2.17.0

Release date

2021-12-17

The major changes contained in this release include:

  • Address CVE-2021-45105 by disabling recursive evaluation of Lookups during log event processing. Recursive evaluation is still allowed while generating the configuration.

  • The JndiLookup, JndiContextSelector, and JMSAppender now require individual system properties to be enabled.

  • Remove LDAP and LDAPS as supported protocols from JNDI.

The single log4j2.enableJndi property introduced in Log4j 2.16.0 has been replaced with three individual properties; log4j2.enableJndiContextSelector, log4j2.enableJndiJms, and log4j2.enableJndiLookup.

The Log4j 2.17.0 API, as well as many core components, maintains binary compatibility with previous releases.

Apache Log4j 2.17.0 requires a minimum of Java 8 to build and run. Log4j 2.12.2 is the last release to support Java 7. Java 7 is no longer supported by the Log4j team.

For complete information on Apache Log4j 2, including instructions on how to submit bug reports, patches, or suggestions for improvement, see the Apache Log4j 2 website.

Fixed

  • Fix string substitution recursion. (LOG4J2-3230)

  • Log4j 1.2 bridge API hard codes the Syslog protocol to TCP. (LOG4J2-3237)

  • Do not declare log4j-api-java9 and log4j-core-java9 as dependencies as it causes problems with the Maven enforcer plugin. (LOG4J2-3241)

  • Limit JNDI to the java protocol only. JNDI will remain disabled by default.

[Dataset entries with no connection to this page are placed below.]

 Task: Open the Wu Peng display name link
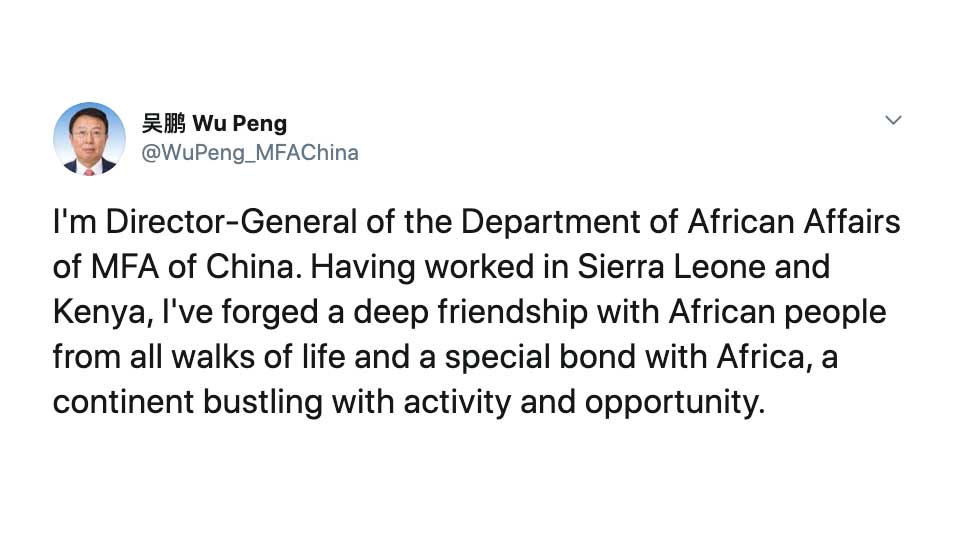click(214, 123)
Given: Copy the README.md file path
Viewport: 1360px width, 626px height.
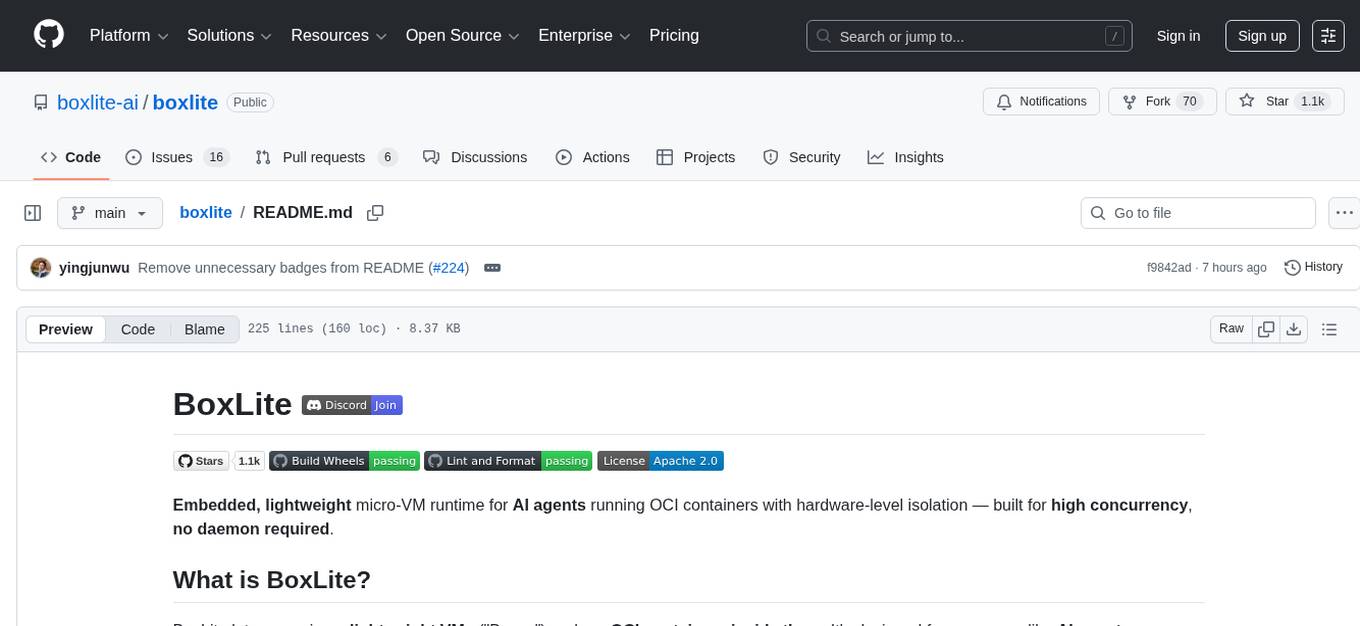Looking at the screenshot, I should (x=375, y=213).
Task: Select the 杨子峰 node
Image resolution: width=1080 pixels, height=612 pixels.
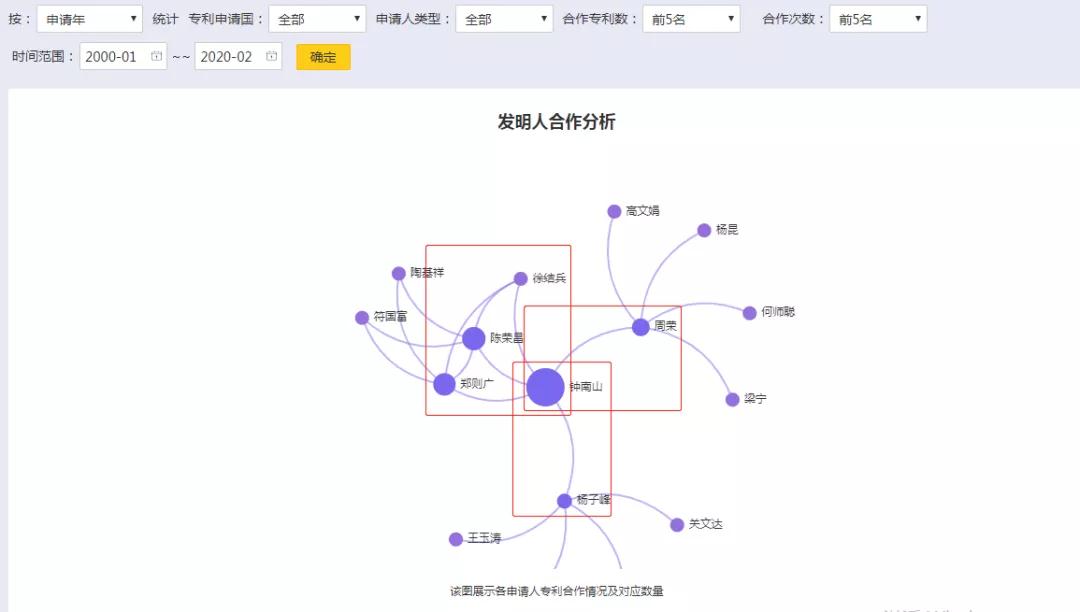Action: [x=562, y=499]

Rename JNDI enablement property from 'log4j2.enableJndi' to 'log4j2.enableJndiLookup', 'log4j2.enableJndiJms', and 'log4j2.enableJndiContextSelector'. (LOG4J2-3242)

  • PropertiesConfiguration.parseAppenderFilters NPE when parsing properties file filters. (LOG4J2-3247)

  • Log4j 1.2 bridge for Syslog Appender defaults to port 512 instead of 514. (LOG4J2-3249)